The `yellow` dataset is computed from the ___NYC Taxi and Limousine Commission (LTC)___ [available data](http://www.nyc.gov/html/tlc/html/about/trip_record_data.shtml).

In [1]:
import pandas as pd
import numpy as np
from time import time
from multiprocessing import Pool

## 1. Download Data

Only download the `TARGET_COLUMNS` from the S3 repository. 

__Warning:__ Even with an excellent connection, it takes around __10 min__ to download the full year.

In [2]:
URL = "https://s3.amazonaws.com/nyc-tlc/trip+data/"

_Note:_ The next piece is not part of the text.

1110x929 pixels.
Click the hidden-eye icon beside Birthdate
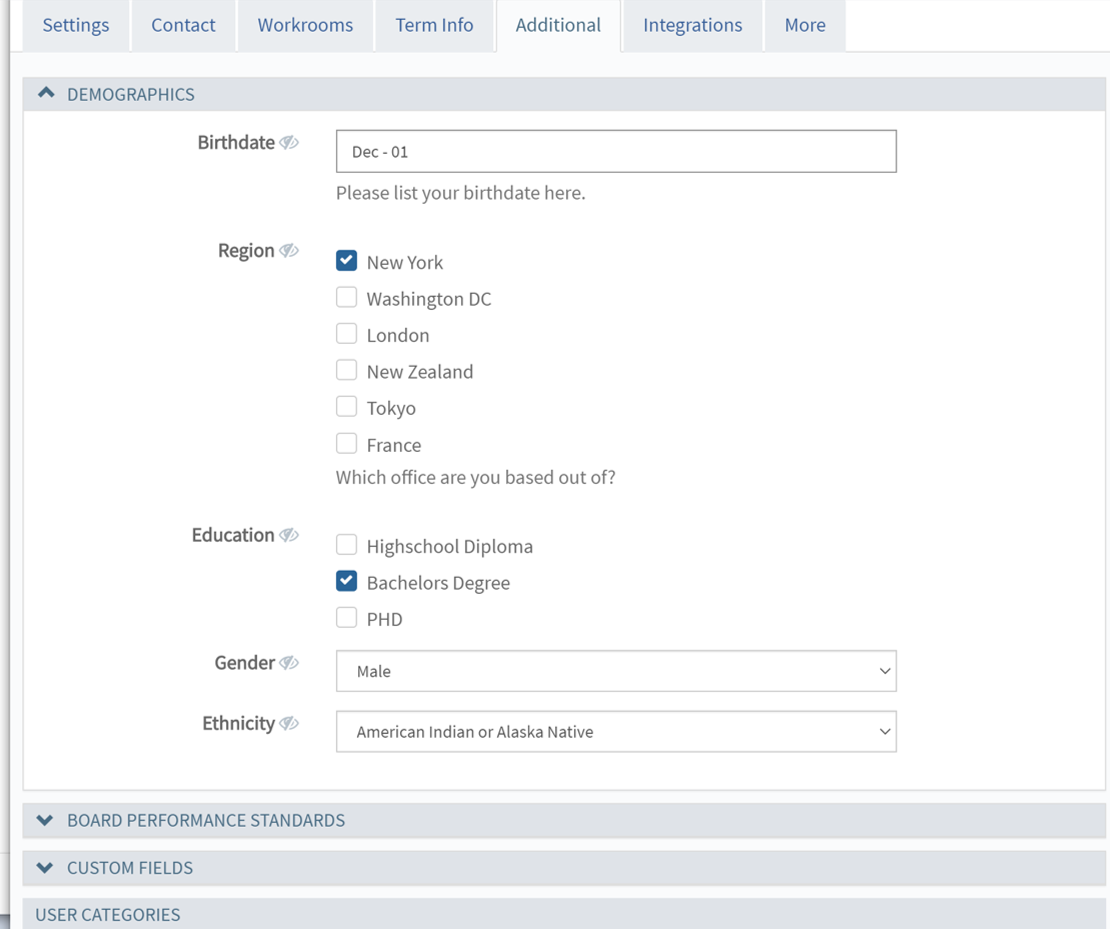(x=289, y=143)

TARGET_COLUMNS = ['tpep_pickup_datetime', 'PULocationID'] 

def get_month_dataset(month):
    url = URL + "yellow_tripdata_2017-{:0>2}.csv".format(month)
    print('--| ' + url)
    now = time()
    month_df = pd.read_csv(url, usecols=TARGET_COLUMNS)
    print(month, '-->', int(time()-now), 'seconds\n')
    return month_df

In [3]:
%%time

p = Pool(5)
months = list(p.map(get_month_dataset, range(1,13)))

--| https://s3.amazonaws.com/nyc-tlc/trip+data/yellow_tripdata_2017-01.csv
--| https://s3.amazonaws.com/nyc-tlc/trip+data/yellow_tripdata_2017-03.csv
--| https://s3.amazonaws.com/nyc-tlc/trip+data/yellow_tripdata_2017-02.csv
--| https://s3.amazonaws.com/nyc-tlc/trip+data/yellow_tripdata_2017-04.csv
--| https://s3.amazonaws.com/nyc-tlc/trip+data/yellow_tripdata_2017-05.csv
4 --> 90 seconds

--| https://s3.amazonaws.com/nyc-tlc/trip+data/yellow_tripdata_2017-06.csv
3 --> 109 seconds

--| https://s3.amazonaws.com/nyc-tlc/trip+data/yellow_tripdata_2017-07.csv
2 --> 130 seconds

--| https://s3.amazonaws.com/nyc-tlc/trip+data/yellow_tripdata_2017-08.csv
1 --> 132 seconds

--| https://s3.amazonaws.com/nyc-tlc/trip+data/yellow_tripdata_2017-09.csv
5 --> 149 seconds

--| https://s3.amazonaws.com/nyc-tlc/trip+data/yellow_tripdata_2017-10.csv
8 --> 93 seconds

--| https://s3.amazonaws.com/nyc-tlc/trip+data/yellow_tripdata_2017-11.csv
9 --> 100 seconds

--| https://s3.amazonaws.com/nyc-tlc/trip+da

## 2. Data Preprocessing

### 2.1 Build a single DataFrame

Merge `months` into a single DataFrame: `yellow`.

In [4]:
yellow = pd.concat(months, ignore_index=True)

del months # free memory

yellow.columns = ['pickup_datetime', 'taxi_zone']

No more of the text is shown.